** begin **
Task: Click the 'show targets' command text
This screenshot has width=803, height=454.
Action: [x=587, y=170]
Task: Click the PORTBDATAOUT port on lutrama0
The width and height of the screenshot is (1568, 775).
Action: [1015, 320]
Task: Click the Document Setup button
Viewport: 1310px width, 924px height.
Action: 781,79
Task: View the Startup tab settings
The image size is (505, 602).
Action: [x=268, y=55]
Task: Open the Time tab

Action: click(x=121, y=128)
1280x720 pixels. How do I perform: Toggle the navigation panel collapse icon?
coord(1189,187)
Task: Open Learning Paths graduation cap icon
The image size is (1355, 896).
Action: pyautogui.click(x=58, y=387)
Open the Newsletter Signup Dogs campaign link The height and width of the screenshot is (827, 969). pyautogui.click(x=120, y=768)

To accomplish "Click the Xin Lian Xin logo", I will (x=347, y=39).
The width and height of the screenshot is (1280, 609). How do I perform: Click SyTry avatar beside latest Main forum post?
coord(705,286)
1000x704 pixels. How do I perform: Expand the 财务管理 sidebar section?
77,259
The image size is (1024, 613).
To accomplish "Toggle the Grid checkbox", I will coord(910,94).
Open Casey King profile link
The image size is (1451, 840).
** end **
▶ _SET TASK_:
Format the records above as a JSON list of strings with one string per line, leaving out blank lines, beginning with the line containing "1280x720 pixels. How" and continuing through the line containing "will (x=347, y=39).".

▶ _CORRECT ANSWER_:
[
  "1280x720 pixels. How do I perform: Toggle the navigation panel collapse icon?",
  "coord(1189,187)",
  "Task: Open Learning Paths graduation cap icon",
  "The image size is (1355, 896).",
  "Action: pyautogui.click(x=58, y=387)",
  "Open the Newsletter Signup Dogs campaign link The height and width of the screenshot is (827, 969). pyautogui.click(x=120, y=768)",
  "To accomplish \"Click the Xin Lian Xin logo\", I will (x=347, y=39)."
]